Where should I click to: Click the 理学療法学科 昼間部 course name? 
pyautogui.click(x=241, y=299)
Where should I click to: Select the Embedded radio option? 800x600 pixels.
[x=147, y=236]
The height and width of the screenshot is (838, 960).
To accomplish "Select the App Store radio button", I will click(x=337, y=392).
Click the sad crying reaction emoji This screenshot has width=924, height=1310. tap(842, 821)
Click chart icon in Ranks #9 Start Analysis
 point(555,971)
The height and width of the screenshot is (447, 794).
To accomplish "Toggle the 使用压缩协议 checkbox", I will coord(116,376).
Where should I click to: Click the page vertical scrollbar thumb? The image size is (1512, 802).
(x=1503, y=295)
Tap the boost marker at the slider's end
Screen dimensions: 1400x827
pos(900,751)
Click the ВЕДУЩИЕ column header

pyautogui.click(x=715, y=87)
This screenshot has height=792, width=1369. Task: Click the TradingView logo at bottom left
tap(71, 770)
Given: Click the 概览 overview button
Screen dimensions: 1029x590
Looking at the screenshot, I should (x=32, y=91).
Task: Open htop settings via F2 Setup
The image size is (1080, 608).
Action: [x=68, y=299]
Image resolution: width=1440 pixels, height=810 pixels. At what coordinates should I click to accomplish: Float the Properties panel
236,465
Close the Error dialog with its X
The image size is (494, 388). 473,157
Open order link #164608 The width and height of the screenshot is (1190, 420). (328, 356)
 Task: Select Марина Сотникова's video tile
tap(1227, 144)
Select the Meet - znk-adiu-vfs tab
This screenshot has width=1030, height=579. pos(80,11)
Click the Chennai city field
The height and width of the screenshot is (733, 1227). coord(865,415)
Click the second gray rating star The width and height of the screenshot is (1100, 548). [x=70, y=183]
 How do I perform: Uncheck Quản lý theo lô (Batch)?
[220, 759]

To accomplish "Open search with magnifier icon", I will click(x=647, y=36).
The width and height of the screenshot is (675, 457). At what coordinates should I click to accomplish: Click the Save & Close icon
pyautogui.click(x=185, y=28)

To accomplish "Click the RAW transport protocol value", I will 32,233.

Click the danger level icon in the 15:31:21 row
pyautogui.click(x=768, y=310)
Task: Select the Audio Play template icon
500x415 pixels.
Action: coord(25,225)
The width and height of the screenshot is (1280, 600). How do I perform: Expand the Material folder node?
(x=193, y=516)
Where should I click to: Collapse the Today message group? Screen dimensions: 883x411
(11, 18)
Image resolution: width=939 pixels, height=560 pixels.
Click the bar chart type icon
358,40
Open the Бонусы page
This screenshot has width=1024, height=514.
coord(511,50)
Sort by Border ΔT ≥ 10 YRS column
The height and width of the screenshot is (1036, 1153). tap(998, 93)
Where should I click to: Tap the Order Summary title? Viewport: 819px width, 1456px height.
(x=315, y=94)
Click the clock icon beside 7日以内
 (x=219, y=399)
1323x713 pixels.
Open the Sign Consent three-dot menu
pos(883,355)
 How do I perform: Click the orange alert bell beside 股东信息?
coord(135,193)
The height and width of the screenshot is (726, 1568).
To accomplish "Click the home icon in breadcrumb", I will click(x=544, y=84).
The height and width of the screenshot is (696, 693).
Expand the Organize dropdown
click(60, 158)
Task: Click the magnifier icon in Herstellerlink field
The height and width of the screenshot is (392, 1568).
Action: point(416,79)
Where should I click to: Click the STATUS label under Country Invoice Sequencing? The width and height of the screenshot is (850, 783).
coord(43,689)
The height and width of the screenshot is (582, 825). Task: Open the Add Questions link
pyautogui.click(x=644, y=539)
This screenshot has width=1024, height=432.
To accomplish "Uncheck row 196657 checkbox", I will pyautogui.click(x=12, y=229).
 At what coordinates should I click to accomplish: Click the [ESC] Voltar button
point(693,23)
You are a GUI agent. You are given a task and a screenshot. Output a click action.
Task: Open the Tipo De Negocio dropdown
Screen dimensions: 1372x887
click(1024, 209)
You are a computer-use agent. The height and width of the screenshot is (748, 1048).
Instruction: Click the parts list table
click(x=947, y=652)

■ **What you are asked to do**
All of the entries above need to be reproduced exactly.

■ **Solution to this task**
Where should I click to: Click the 理学療法学科 昼間部 course name? 
pyautogui.click(x=241, y=299)
Where should I click to: Select the Embedded radio option? 800x600 pixels.
[x=147, y=236]
The height and width of the screenshot is (838, 960).
To accomplish "Select the App Store radio button", I will click(x=337, y=392).
Click the sad crying reaction emoji This screenshot has width=924, height=1310. tap(842, 821)
Click chart icon in Ranks #9 Start Analysis
 point(555,971)
The height and width of the screenshot is (447, 794).
To accomplish "Toggle the 使用压缩协议 checkbox", I will coord(116,376).
Where should I click to: Click the page vertical scrollbar thumb? The image size is (1512, 802).
(x=1503, y=295)
Tap the boost marker at the slider's end
Screen dimensions: 1400x827
pos(900,751)
Click the ВЕДУЩИЕ column header

pyautogui.click(x=715, y=87)
This screenshot has height=792, width=1369. Task: Click the TradingView logo at bottom left
tap(71, 770)
Given: Click the 概览 overview button
Screen dimensions: 1029x590
Looking at the screenshot, I should (x=32, y=91).
Task: Open htop settings via F2 Setup
The image size is (1080, 608).
Action: [x=68, y=299]
Image resolution: width=1440 pixels, height=810 pixels. At what coordinates should I click to accomplish: Float the Properties panel
236,465
Close the Error dialog with its X
The image size is (494, 388). 473,157
Open order link #164608 The width and height of the screenshot is (1190, 420). (328, 356)
 Task: Select Марина Сотникова's video tile
tap(1227, 144)
Select the Meet - znk-adiu-vfs tab
This screenshot has width=1030, height=579. pos(80,11)
Click the Chennai city field
The height and width of the screenshot is (733, 1227). coord(865,415)
Click the second gray rating star The width and height of the screenshot is (1100, 548). [x=70, y=183]
 How do I perform: Uncheck Quản lý theo lô (Batch)?
[220, 759]

To accomplish "Open search with magnifier icon", I will click(x=647, y=36).
The width and height of the screenshot is (675, 457). At what coordinates should I click to accomplish: Click the Save & Close icon
pyautogui.click(x=185, y=28)

To accomplish "Click the RAW transport protocol value", I will 32,233.

Click the danger level icon in the 15:31:21 row
pyautogui.click(x=768, y=310)
Task: Select the Audio Play template icon
500x415 pixels.
Action: coord(25,225)
The width and height of the screenshot is (1280, 600). How do I perform: Expand the Material folder node?
(x=193, y=516)
Where should I click to: Collapse the Today message group? Screen dimensions: 883x411
(11, 18)
Image resolution: width=939 pixels, height=560 pixels.
Click the bar chart type icon
358,40
Open the Бонусы page
This screenshot has width=1024, height=514.
coord(511,50)
Sort by Border ΔT ≥ 10 YRS column
The height and width of the screenshot is (1036, 1153). tap(998, 93)
Where should I click to: Tap the Order Summary title? Viewport: 819px width, 1456px height.
(x=315, y=94)
Click the clock icon beside 7日以内
 (x=219, y=399)
1323x713 pixels.
Open the Sign Consent three-dot menu
pos(883,355)
 How do I perform: Click the orange alert bell beside 股东信息?
coord(135,193)
The height and width of the screenshot is (726, 1568).
To accomplish "Click the home icon in breadcrumb", I will click(x=544, y=84).
The height and width of the screenshot is (696, 693).
Expand the Organize dropdown
click(60, 158)
Task: Click the magnifier icon in Herstellerlink field
The height and width of the screenshot is (392, 1568).
Action: point(416,79)
Where should I click to: Click the STATUS label under Country Invoice Sequencing? The width and height of the screenshot is (850, 783).
coord(43,689)
The height and width of the screenshot is (582, 825). Task: Open the Add Questions link
pyautogui.click(x=644, y=539)
This screenshot has width=1024, height=432.
To accomplish "Uncheck row 196657 checkbox", I will pyautogui.click(x=12, y=229).
 At what coordinates should I click to accomplish: Click the [ESC] Voltar button
point(693,23)
You are a GUI agent. You are given a task and a screenshot. Output a click action.
Task: Open the Tipo De Negocio dropdown
Screen dimensions: 1372x887
click(1024, 209)
You are a computer-use agent. The height and width of the screenshot is (748, 1048).
Instruction: Click the parts list table
click(x=947, y=652)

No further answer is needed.